Les huissiers s'interposent pour empêcher les députés d'en venir aux mains. séance est suspendue.

La confusion est extrême

manifestation du 6 février 1934
A 18 h 20, la confusion est extrême et l'on fait appel à des renforts stationnés devant la Chambre : les manifestants ont réussi en effet à édifier, du quai des Tuileries à la place de la Concorde, un barrage de sacs de sel et de matériaux divers. Une charge à cheval disloque la barricade tandis qu'ailleurs les chevaux sont lancés contre les premiers rangs des manifestants qui, de plus en plus nombreux, se pressent aux abords du pont de la Concorde.
Peu à peu, l'obélisque et les chevaux de Marly ne sont plus que des îles perdues au milieu d'un océan sombre et fiévreux où l'on discute avec animation. Quelques cris hostiles retentissent çà et là au passage des détachements de police. Mais voilà un morceau plus consistant qui va permettre de se faire les biceps : un autobus de la ligne AC, arrêté à l'entrée des Champs-Élysées, devient le jouet d'une poignée de jeunes gens qui essaient d'abord vainement de le renverser. Ses vitres volent en éclats sous les coups de canne. Une torche improvisée met le feu au moteur. Sous les huées, un détachement de gardes mobiles approche. Un lieutenant réussit à éteindre l'incendie qui sera d'ailleurs rallumé quelques minutes plus tard. Autour de la carcasse fumante, les gardes à cheval patrouillent. La foule devient menaçante :
Hou, hou, vous voulez le contact, vous allez l'avoir !
Le choc brutal se produit effectivement peu après. Les pavés, les débris de verre et les grilles volent sur les détachements et une barricade se forme en quelques instants. Une mêlée s'engage. Plusieurs gardes sont relevés ensanglantés, quelques-uns même sans connaissance. Dès lors, les événements vont prendre une tournure dramatique. Des milliers de manifestants sont massés sur les terrasses des Tuileries. Quatre camions de gardes qui débouchent sur la place en venant du quai sont reçus par des clameurs et par une furieuse grêle de projectiles.
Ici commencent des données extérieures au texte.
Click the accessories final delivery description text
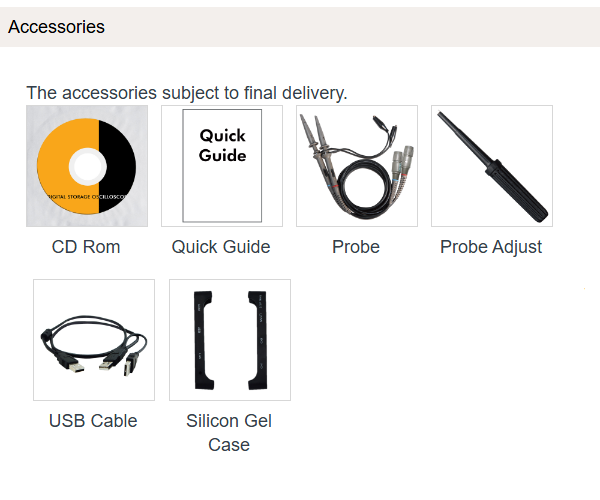 coord(187,93)
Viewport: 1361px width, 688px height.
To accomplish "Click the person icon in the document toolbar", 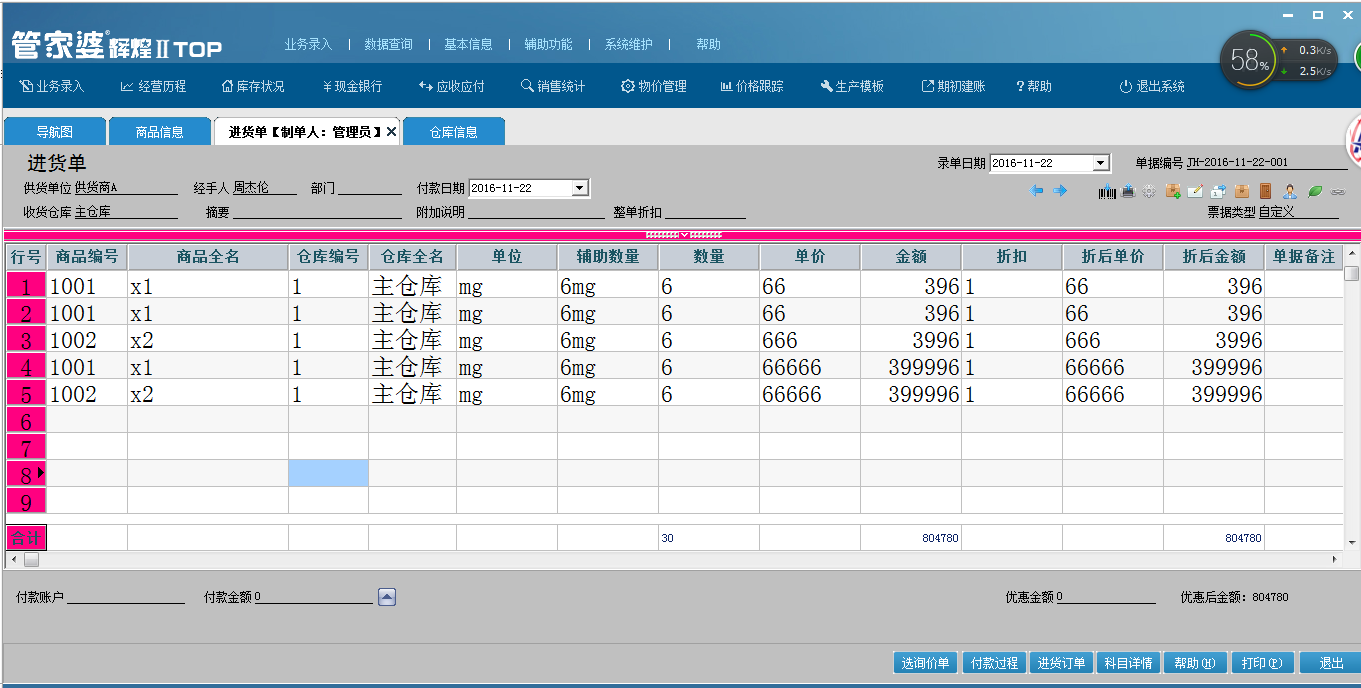I will point(1289,190).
En moins d'une demi-heure, la multitude a doublé. De minute en minute, les agents ou les gardes, dégageant tel ou tel point, provoquent des fuites éperdues immédiatement suivies de puissants mouvements de retour. L'impulsion de la foule est, par moments, si intense que des détachements de policiers pris au dépourvu ont à peine le temps de regagner au pas de course les points de sûreté stratégique.

Les premières échauffourées éclatent

premiers affrontements le 6 févriers 1934
Pendant ce temps, une foule nombreuse emplit la placé de la Concorde, les Tuileries, les Champs-Elysées et les voies de la rive gauche proches du Palais-Bourbon. Foule pour une bonne part composée de badauds, mais d'où vont se dégager des colonnes d'assaut bien organisées.
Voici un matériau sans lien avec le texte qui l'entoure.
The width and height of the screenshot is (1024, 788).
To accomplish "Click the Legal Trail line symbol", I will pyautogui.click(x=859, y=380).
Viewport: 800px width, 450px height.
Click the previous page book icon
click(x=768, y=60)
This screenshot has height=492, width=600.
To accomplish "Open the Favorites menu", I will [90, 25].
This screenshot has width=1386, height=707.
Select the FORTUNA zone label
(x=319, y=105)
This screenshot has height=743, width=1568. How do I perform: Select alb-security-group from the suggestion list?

Vers 18 heures, une de ces colonnes, composée surtout de camelots du roi, tente de forcer le barrage fermant, sur la rive droite, le pont de la Concorde. Pour la repousser, les gardes à cheval opèrent plusieurs charges. En vain. Des fragments d'asphalte, des tuyaux de fonte, des morceaux de grilles d'égout sont jetés sur les cavaliers; les jarrets de plusieurs chevaux sont coupés par des lames de rasoir fichées au bout de gourdins. Les gardes doivent reculer cependant que les manifestants mettent le feu à un autobus dont on a négligé de détourner le parcours. Autour du brasier les clameurs se font assourdissantes.
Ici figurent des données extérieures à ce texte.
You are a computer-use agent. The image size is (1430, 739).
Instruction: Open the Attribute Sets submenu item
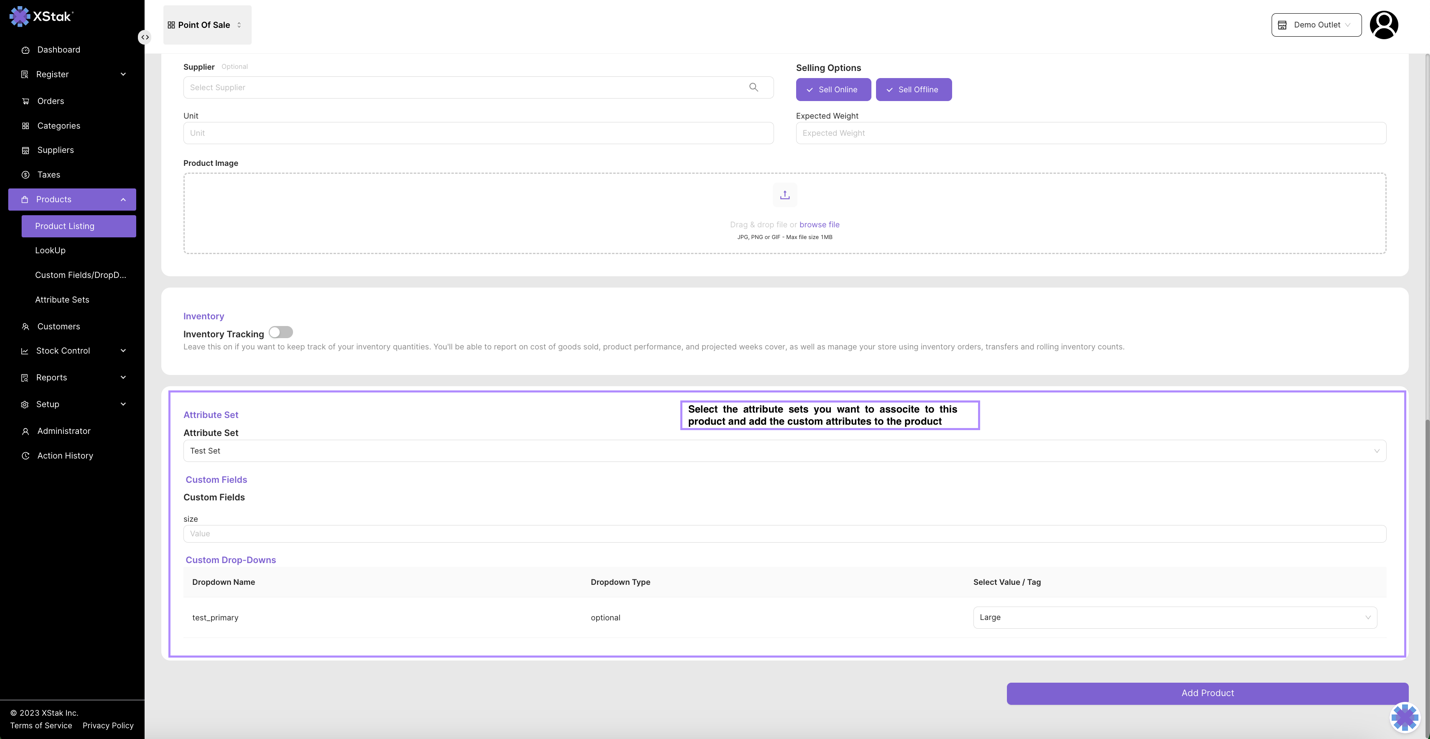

Dans la salle des séances de l'Assemblée l'angoisse règne. On perçoit les cris de la foule, des détonations; on va sans cesse aux nouvelles, les orateurs sont à peine écoutés, les interruptions se croisent. Blêmes, ne sachant trop que faire, les ministres restent affalés sur leur banc.
Le plus énergique, Eugène Frot, se décide pourtant à sortir et, par un chemin détourné, parvient à gagner le ministère de l'Intérieur, où il est mieux placé pour donner des ordres.